### Task description
For the entries below, the expected answer is the line with "Given: Click the 本地抓拍 local snapshot icon", the line with "Given: Browse code at commit 07d74ae", and every line between them, exactly as written, and nothing more.

### Information given

- - -

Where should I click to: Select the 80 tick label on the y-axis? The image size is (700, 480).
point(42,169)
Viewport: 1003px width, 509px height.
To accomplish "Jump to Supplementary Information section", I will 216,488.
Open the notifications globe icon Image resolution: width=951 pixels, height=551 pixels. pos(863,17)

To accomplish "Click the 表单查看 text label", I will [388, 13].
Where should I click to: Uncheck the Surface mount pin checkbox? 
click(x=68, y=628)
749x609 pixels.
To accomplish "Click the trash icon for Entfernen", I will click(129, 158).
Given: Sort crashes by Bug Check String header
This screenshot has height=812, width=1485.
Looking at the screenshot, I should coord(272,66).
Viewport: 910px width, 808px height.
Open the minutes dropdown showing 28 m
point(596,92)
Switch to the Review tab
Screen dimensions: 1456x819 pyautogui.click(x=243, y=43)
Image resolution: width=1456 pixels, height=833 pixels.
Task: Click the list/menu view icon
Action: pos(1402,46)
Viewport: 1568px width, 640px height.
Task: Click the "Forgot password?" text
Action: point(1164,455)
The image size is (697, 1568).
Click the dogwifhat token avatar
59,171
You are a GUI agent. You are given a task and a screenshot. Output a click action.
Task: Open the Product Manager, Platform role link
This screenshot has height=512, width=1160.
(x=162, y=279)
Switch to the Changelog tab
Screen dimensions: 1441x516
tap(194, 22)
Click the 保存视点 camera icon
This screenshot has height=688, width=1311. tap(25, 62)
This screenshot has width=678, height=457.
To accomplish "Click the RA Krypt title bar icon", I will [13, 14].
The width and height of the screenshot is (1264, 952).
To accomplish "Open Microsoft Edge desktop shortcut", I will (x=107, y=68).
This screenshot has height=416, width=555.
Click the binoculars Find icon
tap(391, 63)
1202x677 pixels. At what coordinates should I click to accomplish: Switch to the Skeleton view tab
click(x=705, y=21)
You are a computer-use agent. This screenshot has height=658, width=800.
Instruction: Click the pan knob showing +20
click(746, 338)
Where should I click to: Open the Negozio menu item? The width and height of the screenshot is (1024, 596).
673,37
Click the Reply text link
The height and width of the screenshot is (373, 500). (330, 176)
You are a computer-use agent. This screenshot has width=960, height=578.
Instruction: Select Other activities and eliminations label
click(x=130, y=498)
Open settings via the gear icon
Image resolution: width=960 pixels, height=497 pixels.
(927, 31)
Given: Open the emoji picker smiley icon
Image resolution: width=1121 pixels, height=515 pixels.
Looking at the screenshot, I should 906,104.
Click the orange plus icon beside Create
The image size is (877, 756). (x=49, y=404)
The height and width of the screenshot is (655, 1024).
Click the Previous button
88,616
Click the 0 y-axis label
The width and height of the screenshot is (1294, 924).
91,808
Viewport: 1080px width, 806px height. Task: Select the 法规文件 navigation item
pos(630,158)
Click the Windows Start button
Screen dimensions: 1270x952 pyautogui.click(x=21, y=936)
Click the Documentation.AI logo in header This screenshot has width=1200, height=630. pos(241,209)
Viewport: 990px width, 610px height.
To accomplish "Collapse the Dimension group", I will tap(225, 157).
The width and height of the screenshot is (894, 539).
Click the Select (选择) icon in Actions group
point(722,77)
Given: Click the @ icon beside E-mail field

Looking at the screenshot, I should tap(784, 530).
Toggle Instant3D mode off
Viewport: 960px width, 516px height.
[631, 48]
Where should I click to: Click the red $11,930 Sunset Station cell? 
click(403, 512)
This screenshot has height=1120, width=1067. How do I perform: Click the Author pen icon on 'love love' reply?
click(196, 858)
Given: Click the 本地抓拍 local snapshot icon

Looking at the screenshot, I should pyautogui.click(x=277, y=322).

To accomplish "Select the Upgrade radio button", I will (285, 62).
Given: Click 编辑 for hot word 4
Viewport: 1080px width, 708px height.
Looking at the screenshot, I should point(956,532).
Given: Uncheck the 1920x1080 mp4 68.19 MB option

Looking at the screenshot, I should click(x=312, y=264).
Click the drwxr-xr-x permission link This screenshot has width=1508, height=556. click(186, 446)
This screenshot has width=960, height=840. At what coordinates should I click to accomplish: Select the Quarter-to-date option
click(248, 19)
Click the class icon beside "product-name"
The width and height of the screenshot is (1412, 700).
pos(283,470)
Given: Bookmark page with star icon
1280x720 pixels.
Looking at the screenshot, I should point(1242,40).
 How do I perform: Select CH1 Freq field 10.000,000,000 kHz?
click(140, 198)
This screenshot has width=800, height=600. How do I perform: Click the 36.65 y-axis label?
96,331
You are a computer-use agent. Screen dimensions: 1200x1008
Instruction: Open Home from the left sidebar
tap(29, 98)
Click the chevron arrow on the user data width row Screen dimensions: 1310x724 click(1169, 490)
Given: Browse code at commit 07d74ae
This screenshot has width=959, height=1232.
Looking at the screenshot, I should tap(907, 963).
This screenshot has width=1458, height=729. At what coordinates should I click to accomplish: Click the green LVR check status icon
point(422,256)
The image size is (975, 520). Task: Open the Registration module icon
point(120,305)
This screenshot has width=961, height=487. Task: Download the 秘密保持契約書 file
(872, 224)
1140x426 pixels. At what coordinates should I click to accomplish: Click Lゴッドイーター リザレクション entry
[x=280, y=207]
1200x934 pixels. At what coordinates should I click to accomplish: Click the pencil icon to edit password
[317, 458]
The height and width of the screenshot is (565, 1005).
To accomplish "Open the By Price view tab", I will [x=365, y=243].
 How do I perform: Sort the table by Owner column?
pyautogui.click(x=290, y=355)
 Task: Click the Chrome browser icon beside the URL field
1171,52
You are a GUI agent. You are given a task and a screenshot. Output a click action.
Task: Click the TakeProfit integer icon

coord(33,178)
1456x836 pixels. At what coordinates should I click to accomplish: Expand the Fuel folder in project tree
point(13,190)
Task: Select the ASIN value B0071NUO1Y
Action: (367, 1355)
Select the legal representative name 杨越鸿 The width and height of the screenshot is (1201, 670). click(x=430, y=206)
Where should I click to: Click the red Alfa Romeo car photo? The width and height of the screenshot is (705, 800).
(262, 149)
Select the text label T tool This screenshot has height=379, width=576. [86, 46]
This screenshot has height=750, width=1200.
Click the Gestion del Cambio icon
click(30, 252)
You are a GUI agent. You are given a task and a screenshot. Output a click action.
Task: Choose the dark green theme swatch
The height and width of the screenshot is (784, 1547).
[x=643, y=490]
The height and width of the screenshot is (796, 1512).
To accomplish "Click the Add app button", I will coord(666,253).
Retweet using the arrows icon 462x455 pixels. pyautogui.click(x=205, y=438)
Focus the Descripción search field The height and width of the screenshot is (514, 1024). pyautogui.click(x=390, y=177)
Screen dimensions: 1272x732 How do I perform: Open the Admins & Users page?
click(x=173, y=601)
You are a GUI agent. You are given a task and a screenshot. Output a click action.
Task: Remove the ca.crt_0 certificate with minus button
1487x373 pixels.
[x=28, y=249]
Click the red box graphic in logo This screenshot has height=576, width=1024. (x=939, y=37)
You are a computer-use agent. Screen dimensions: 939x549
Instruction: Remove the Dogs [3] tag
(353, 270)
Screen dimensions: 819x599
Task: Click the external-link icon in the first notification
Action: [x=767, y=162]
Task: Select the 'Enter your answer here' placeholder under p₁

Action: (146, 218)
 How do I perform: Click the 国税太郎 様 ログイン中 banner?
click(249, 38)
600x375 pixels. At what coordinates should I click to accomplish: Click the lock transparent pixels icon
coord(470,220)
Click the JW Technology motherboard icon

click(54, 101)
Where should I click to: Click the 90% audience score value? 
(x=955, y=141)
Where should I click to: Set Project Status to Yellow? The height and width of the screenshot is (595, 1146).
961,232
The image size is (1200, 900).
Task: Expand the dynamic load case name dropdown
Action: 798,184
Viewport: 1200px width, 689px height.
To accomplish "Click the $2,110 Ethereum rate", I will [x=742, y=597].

- - -

### Result of this task
Given: Click the 本地抓拍 local snapshot icon

Looking at the screenshot, I should pyautogui.click(x=277, y=322).

To accomplish "Select the Upgrade radio button", I will (285, 62).
Given: Click 编辑 for hot word 4
Viewport: 1080px width, 708px height.
Looking at the screenshot, I should point(956,532).
Given: Uncheck the 1920x1080 mp4 68.19 MB option

Looking at the screenshot, I should click(x=312, y=264).
Click the drwxr-xr-x permission link This screenshot has width=1508, height=556. click(186, 446)
This screenshot has width=960, height=840. At what coordinates should I click to accomplish: Select the Quarter-to-date option
click(248, 19)
Click the class icon beside "product-name"
The width and height of the screenshot is (1412, 700).
pos(283,470)
Given: Bookmark page with star icon
1280x720 pixels.
Looking at the screenshot, I should point(1242,40).
 How do I perform: Select CH1 Freq field 10.000,000,000 kHz?
click(140, 198)
This screenshot has width=800, height=600. How do I perform: Click the 36.65 y-axis label?
96,331
You are a computer-use agent. Screen dimensions: 1200x1008
Instruction: Open Home from the left sidebar
tap(29, 98)
Click the chevron arrow on the user data width row Screen dimensions: 1310x724 click(1169, 490)
Given: Browse code at commit 07d74ae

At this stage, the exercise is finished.